According to Cowspiracy, animal agriculture is responsible for 18% of all greenhouse gas emissions, which exceeds the combined exhaust from all transportation exhausts generated through the fossil fuels burned for all road, rail, air, and marine transportation; transportation exhausts are responsible for 13% of all greenhouse gas emissions.

A recent study published in Science of the Total Environment points a finger at human meat-eaters and their demand for food animals and the resulting impact on land use as “as the single biggest threat to much of the world’s flora and fauna. Already a major cause of extinction, our meat habit will take a growing toll as people clear more land for livestock and crops to feed these animals.”

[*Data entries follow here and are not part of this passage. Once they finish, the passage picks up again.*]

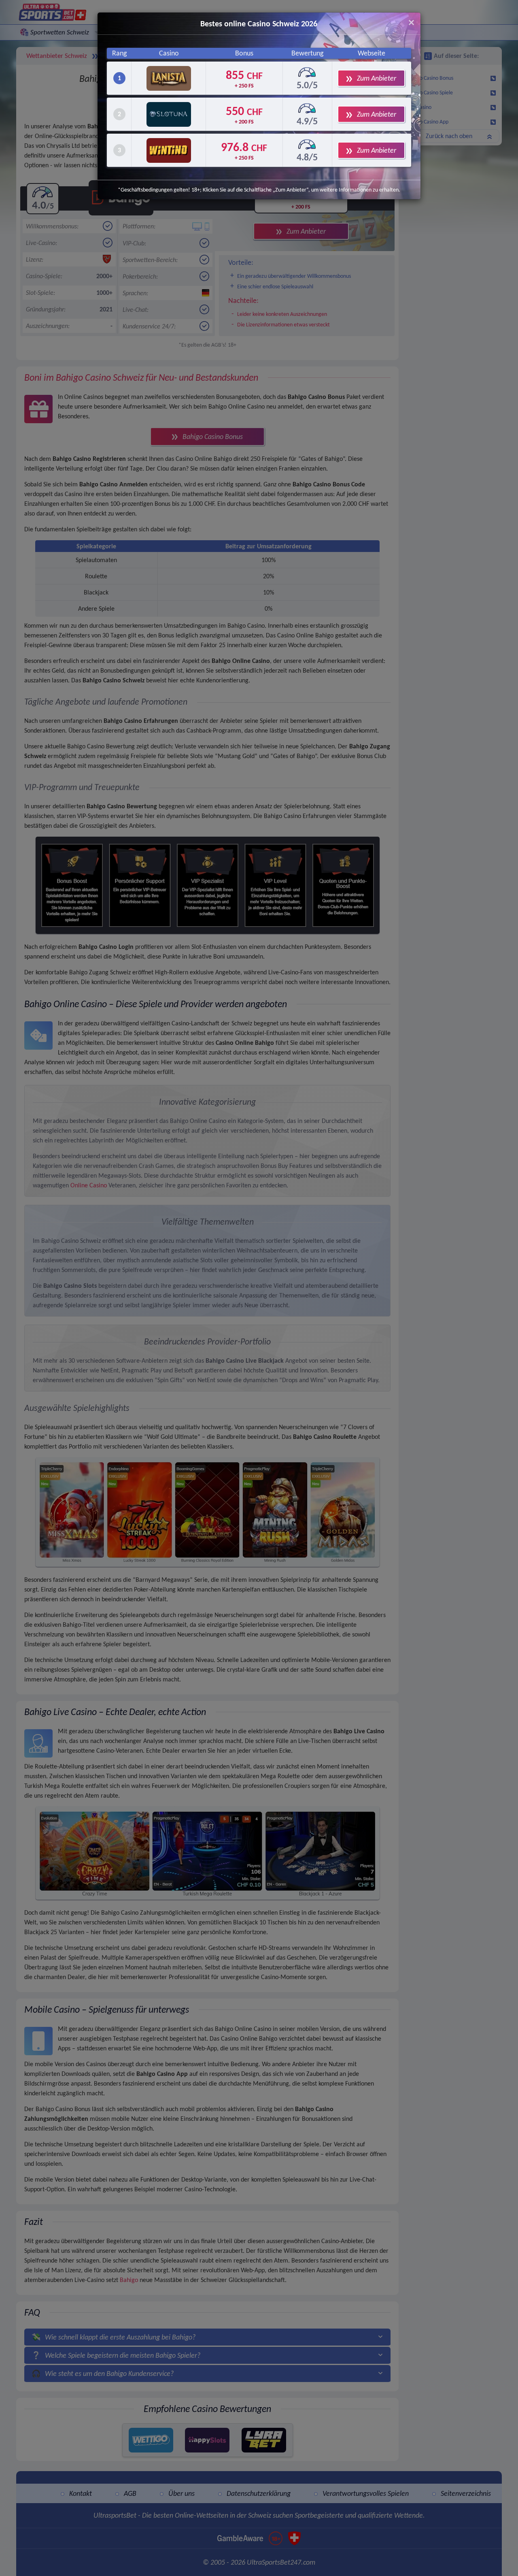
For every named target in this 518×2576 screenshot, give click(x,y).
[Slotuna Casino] (168, 114)
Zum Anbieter (376, 78)
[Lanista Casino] (168, 78)
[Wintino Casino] (168, 150)
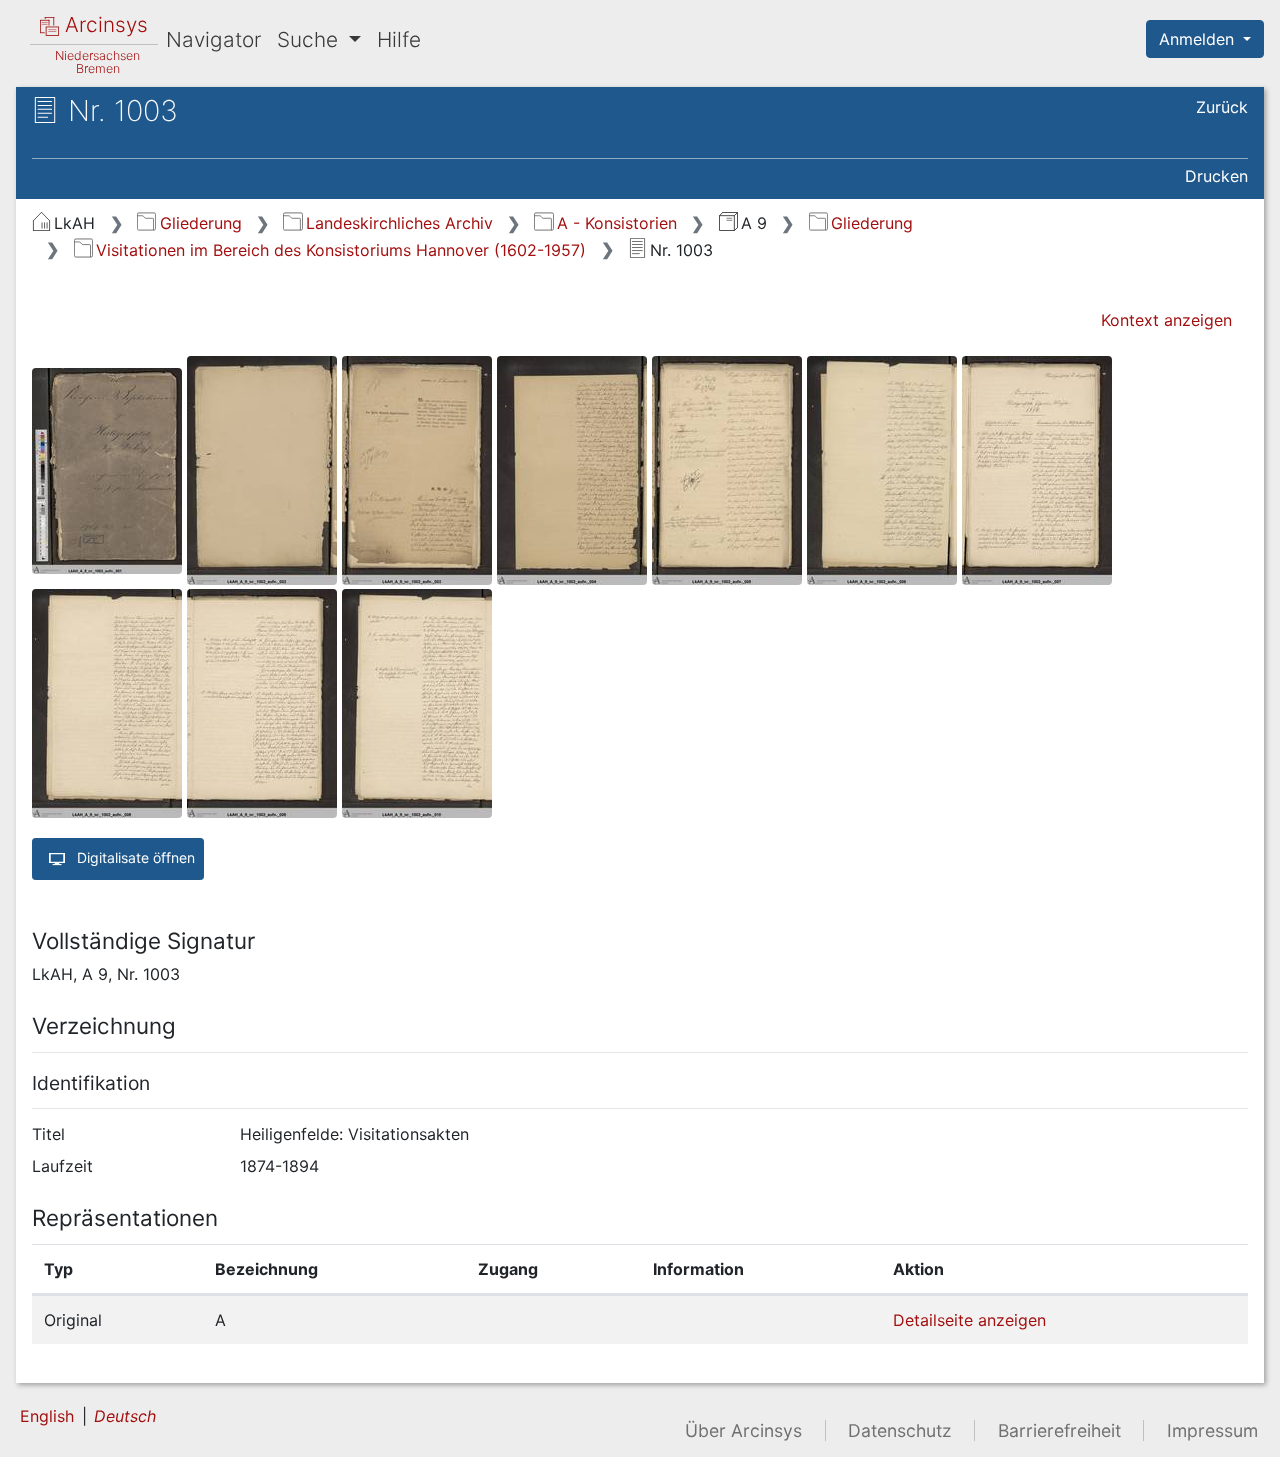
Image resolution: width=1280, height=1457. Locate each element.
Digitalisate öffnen (134, 857)
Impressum (1212, 1430)
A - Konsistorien (616, 223)
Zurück (1222, 107)
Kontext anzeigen (1166, 320)
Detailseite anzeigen (969, 1320)
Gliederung (200, 223)
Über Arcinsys (743, 1430)
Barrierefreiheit (1059, 1430)
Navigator (213, 39)
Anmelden (1199, 39)
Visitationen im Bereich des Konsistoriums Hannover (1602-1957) (341, 250)
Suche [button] (310, 39)
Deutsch (125, 1416)
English (47, 1416)
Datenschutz (900, 1430)
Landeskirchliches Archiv (399, 223)
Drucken (1216, 176)
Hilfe (399, 39)
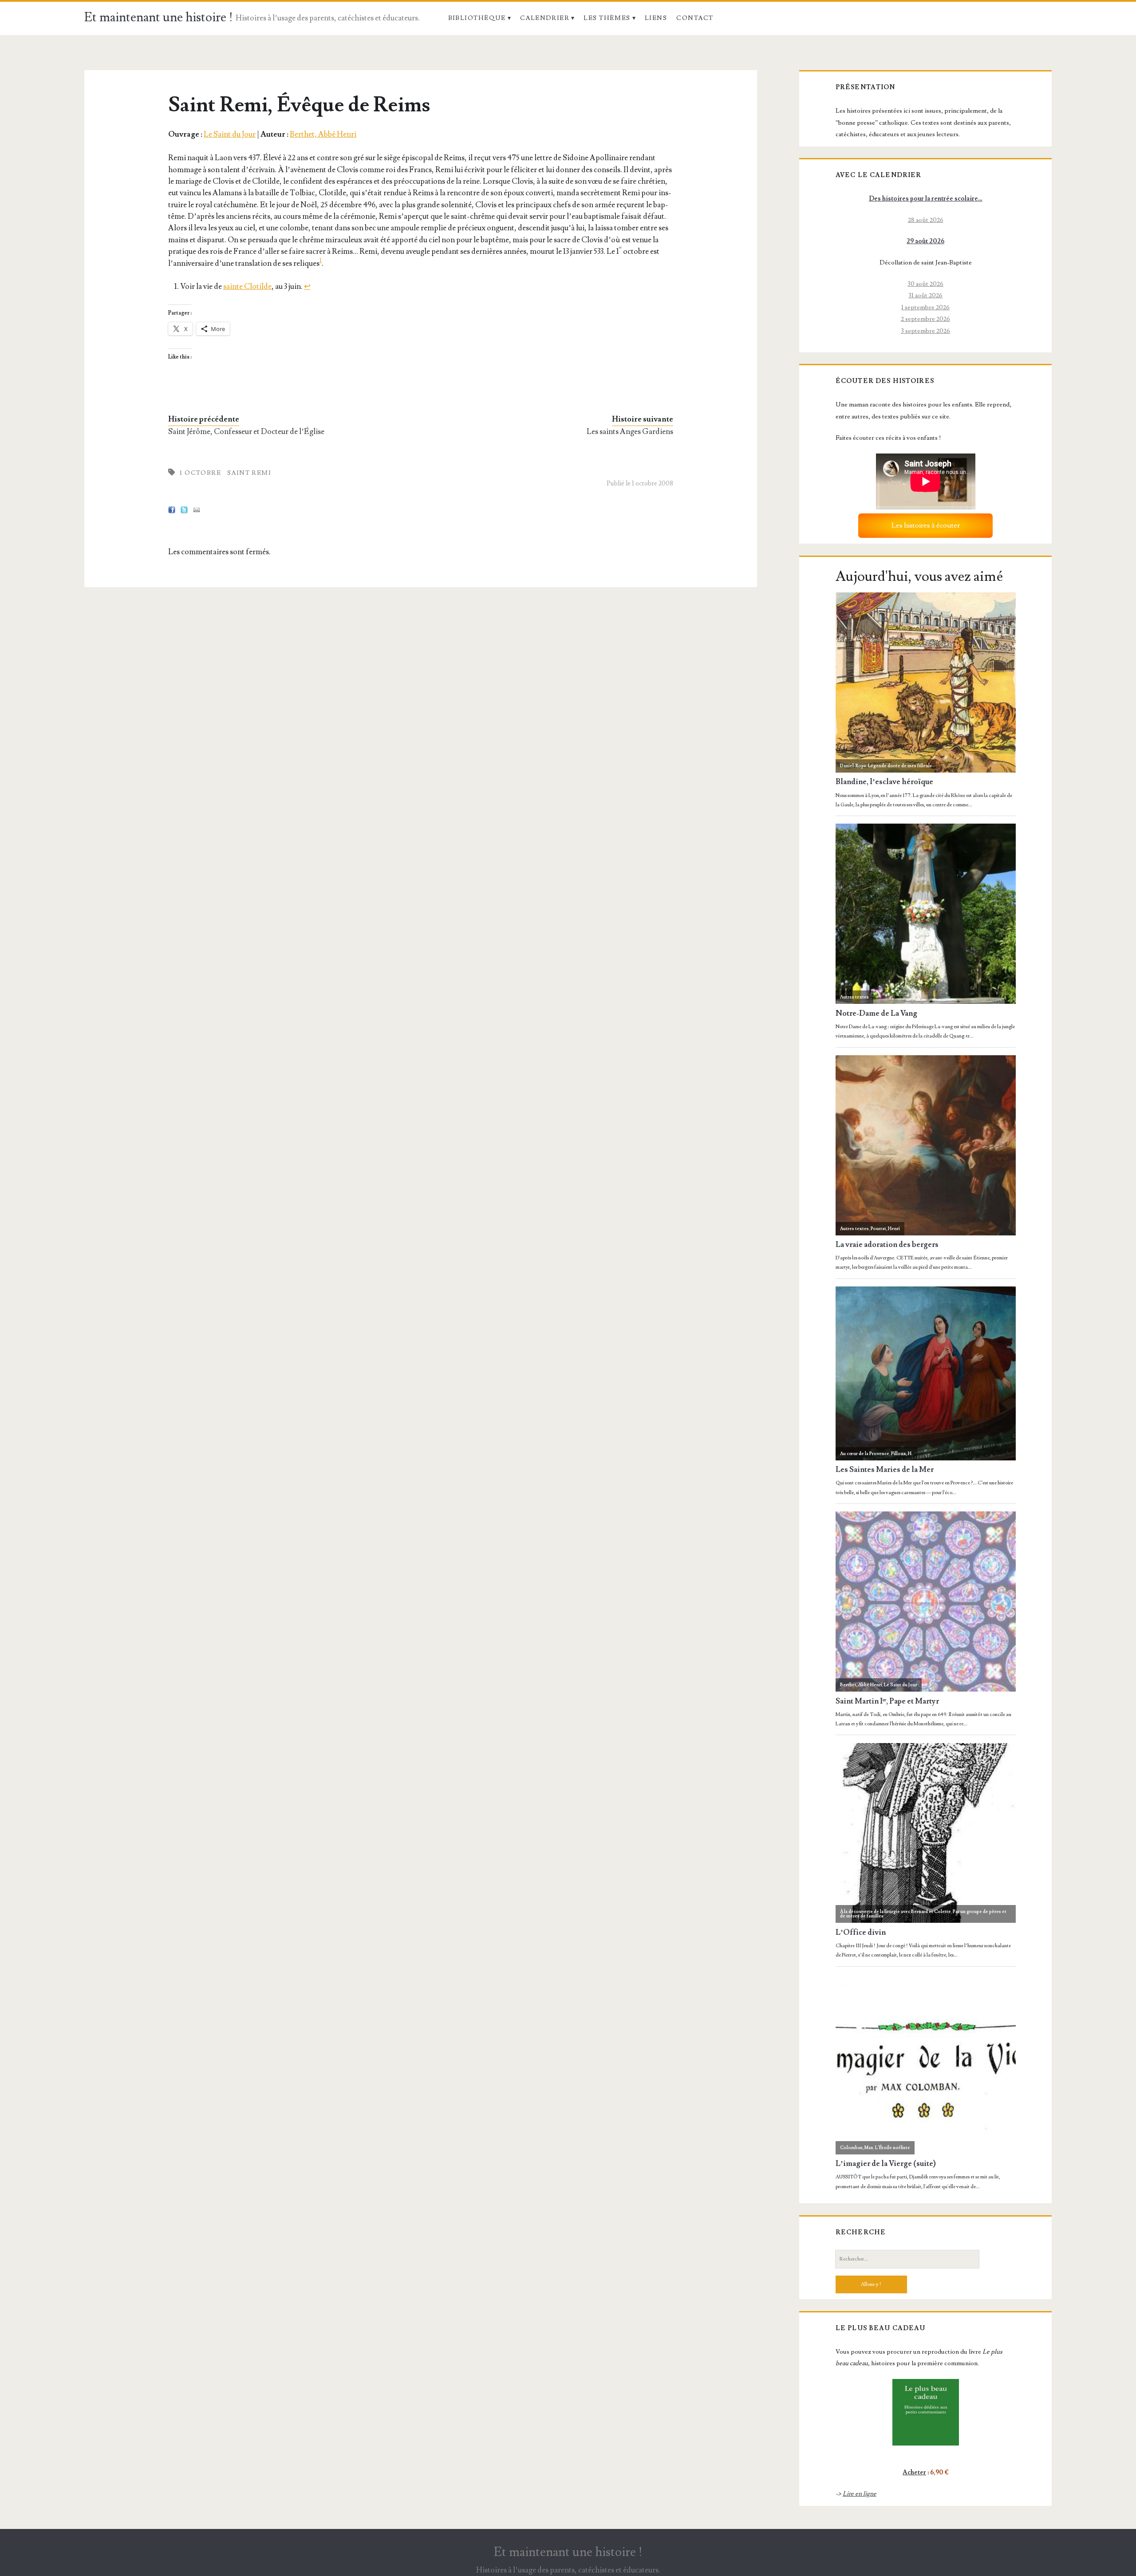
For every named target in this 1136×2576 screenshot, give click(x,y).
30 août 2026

The fact is, the earth’s most destructive animal to the environment, to other animals and to itself is man; mankind continually demonstrates a self destructiveness—not to be confused with natural predation— not found in nature. Man has the selfish habit of getting what it wants, whether it is more edible meat, a Rhino horn as an aphrodisiac or cancer cure, or more water to waste from aquifers, such as America’s huge and vital Ogallala Aquifer that is fast disappearing and may now be beyond natural replenishment.

Mankind simply cannot stop itself from manipulating and attempting to control nature. Even in the companion animal industry hundreds of “designer” and “hybrid” dog breeds have been—and will be— created from crossing two AKC recognized pure breeds. Someday there may be a dog for every purpose and person under the sun.

Perhaps saving endangered species should be focused more like the hundreds of black and white African Rhinos that today range protected and relatively free (there are fences) on wide open south Texas grasslands where the geography and climate mimic their native African environment.

Whatever the future holds for our planet’s environment and wildlife, there is one thing I know that will not change or become extinct. That is the Animal Kingdom’s most unique human-animal relationship of man and dog.  The study of this unique relationship at the Center for Canine Behavior Studies has profoundly changed the way I now look at all animals, their cognitive abilities, and their interaction and value to humans.

With a global human population of 7.4 billion expected to reach 9 billion at the end of the century, perhaps the best mission for zoos and aquariums may be to simply be catalogers of the planet’s species past and present, monitor and record for history the cause of their extinction, and as the Center’s Chief Scientific Officer Dr. Nicholas Dodman suggests, freezing the egg and sperm—even DNA—to create a biological library for long term conservation of the species.  

This is just one man’s opinion based upon the vast amount of tidbits of information gleaned off the Internet.